I want to breathe and trust and be myself
And to know it’s not your job
To do or be anything for me
It’s my job to do and be for me
And to let all my friends help – including you
And my job to not mess with you
Just to love you, as best I can
And to get better at it all the time
And to keep my eyes open
Open wider all the time
To see who you are
And who you are becoming
And to let you take my breath away


My highlight is you

Grieving is different when you’re manic and when you’re depressed.

My 35-year best buddy Monty died a week ago today.  ( I was manic for three days before he died, then the last seven – until today.  For the last week I knew I was in pain, knew I was messed up – but I felt good.  It was confusing.  My friend Marlisa wrote, “Friendship of a lifetime, loss of a lifetime.  Take good care of your grief.”  I grabbed hold of those words and repeated them to almost every person who asked how I was doing.  I also repeated, “I’m manic now – when I’m depressed and he’s still gone it’s going to be different.”

Where did he go?  One moment he seemed very alive.  I just don't get it.

Where did he go? One moment he seemed very alive. I just don’t get it.

I’m seeing the ways that grief is like depression.  Depression is so much about loss – loss of momentum, loss of happiness, loss of connection with others, loss of hope. When I am depressed, everything looks ugly and chaotic.  “This is bullshit.”  When I am grieving, it seems like nothing matters.  No matter what you do, everyone dies – so nothing matters.  Even when that person was 86 years old and apparently ready to go, this nihilism can still kick in.  When I am depressed, I blame myself – I ruminate over what I have and haven’t done.  When I am grieving, I run over in my brain what I should or shouldn’t have done differently.

At work today, in the middle of my grief and depression – reaching for something to keep me afloat – I grabbed on to my stock question to ask customers: “What’s been a highlight of your day?”  That can do a good job of getting my mind off of myself, but a lot of my customers also then ask me what has been the highlight of my day.  What do I say then?

For lack of any better answer, I used the one I have been saying most often anyway: this blog.  At first it felt and sounded pretty lame, but as I experimented with ways to get behind it, it started to work for me -at least some of the time, at least a little – on three levels.

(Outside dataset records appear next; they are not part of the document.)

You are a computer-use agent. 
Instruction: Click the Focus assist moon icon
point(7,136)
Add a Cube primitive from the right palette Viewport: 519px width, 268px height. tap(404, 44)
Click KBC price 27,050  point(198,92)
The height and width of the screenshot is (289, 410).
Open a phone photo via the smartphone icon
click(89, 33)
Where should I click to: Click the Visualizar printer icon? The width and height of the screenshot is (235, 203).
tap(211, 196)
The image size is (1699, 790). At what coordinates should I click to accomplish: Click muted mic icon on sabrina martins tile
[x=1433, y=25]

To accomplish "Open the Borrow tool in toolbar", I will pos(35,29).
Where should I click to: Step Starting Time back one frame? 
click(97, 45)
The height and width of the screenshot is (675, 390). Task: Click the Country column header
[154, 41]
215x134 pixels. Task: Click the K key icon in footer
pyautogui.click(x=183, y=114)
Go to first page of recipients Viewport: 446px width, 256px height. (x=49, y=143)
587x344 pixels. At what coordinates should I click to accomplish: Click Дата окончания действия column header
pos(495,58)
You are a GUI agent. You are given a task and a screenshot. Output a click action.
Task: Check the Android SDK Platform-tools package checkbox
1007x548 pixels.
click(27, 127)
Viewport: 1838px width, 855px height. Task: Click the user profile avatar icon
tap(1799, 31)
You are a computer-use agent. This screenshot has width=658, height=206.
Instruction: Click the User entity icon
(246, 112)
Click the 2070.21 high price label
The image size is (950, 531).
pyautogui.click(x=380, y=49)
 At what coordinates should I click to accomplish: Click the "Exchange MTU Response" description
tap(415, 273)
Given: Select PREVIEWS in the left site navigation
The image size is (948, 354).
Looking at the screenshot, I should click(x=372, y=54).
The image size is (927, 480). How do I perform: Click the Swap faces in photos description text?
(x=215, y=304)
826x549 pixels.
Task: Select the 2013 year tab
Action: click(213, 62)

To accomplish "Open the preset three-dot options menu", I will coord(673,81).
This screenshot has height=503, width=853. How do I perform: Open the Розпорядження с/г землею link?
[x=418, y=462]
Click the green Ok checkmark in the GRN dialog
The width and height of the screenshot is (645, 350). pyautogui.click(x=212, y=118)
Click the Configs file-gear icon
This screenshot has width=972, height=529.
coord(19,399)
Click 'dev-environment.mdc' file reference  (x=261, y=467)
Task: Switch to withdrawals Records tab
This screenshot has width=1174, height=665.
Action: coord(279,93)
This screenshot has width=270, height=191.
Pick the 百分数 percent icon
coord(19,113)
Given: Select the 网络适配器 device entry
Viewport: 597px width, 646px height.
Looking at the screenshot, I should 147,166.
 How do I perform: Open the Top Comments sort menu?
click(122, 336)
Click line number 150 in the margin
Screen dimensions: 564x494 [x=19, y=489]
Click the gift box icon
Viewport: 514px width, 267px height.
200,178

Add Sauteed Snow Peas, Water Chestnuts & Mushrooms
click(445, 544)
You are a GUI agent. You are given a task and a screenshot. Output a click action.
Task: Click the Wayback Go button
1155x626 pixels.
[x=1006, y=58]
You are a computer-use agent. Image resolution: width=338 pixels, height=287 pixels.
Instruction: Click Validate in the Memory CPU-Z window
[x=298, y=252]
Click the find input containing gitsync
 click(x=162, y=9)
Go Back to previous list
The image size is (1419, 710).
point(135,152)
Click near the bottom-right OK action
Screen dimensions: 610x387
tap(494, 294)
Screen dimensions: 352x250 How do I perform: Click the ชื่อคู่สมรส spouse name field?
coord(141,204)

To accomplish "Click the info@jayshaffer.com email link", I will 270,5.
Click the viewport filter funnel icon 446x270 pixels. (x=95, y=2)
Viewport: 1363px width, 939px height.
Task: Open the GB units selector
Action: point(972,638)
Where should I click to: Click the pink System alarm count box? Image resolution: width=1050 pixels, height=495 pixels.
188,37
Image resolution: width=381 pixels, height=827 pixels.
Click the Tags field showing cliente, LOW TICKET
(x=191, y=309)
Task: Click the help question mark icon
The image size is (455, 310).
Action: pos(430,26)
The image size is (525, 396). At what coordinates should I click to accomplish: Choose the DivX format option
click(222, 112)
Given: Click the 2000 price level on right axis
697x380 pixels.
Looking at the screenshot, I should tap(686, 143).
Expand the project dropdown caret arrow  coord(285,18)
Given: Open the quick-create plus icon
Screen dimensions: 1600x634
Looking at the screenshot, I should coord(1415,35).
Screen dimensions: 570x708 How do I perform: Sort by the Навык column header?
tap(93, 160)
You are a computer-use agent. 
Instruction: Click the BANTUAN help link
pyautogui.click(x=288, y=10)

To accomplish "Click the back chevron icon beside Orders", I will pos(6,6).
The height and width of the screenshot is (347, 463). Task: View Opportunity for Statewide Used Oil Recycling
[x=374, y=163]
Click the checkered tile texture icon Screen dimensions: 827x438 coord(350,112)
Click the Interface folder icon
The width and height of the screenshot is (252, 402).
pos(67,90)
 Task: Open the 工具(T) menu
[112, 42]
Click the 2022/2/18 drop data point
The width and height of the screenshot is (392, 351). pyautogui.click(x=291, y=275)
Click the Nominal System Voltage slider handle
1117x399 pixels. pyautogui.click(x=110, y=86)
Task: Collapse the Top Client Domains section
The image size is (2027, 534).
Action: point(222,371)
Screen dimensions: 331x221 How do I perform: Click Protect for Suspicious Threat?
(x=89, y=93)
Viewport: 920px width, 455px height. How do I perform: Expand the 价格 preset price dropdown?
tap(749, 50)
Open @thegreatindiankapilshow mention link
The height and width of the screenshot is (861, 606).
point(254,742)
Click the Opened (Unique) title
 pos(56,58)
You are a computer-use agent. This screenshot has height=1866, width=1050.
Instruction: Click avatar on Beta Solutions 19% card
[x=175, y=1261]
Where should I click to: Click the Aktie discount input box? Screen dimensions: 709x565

  1. I’m still creating.  Even today – miserable with grief and depression – I’m getting ideas for blog posts, I’m kind of frantically jotting down notes during my breaks and even at the cash register.  Many of them will make no sense to me when I go back to them, but I’m writing. (Tonight, after work – now 9:01 p.m. – so much of me wants to just crawl into bed, but it feels desperately important to get this written and scheduled to post tomorrow morning.  I’ve got to create.)
  2. My writing is reaching people.  A lot of people are reading the blog.  A lot of people tell me that it means something to them.  They say it in comments on the blog, in emails to me, and face-to-face. They say it strongly, eloquently – it breaks through my isolation.  I have copy and pasted a lot of it into a “Rainy day” file.  I have recorded some of it to listen to.
  3. I’m offering it to you.  I step beyond my shyness and embarrassment, I push past the depression and grief – all of which would keep me isolated and cut off from you (you my customer and you my reader).  I tell you about my blog. I say that it’s good. I takethislittleVistaprint business card and give it to you.

    I give you a piece of my heart.

    I give you a piece of my heart.

Monty isn’t here.  Myself as I like to know myself – the person with so much pizzazz – isn’t here.  You are here.  In this moment, grieving and depressed, I meet you.  I look you in the eye.  I let myself care for you.  I want good for you. I don’t just meet you – I offer you something, a piece of me.  I offer you this card and say, “Check this out – I think you will enjoy it.”  Monty was all about “putting his stuff out in the world” – it was a healthy obsession with him. He also felt that in my battle with depression, too often I let depression win.  I think that in this moment Monty would be proud.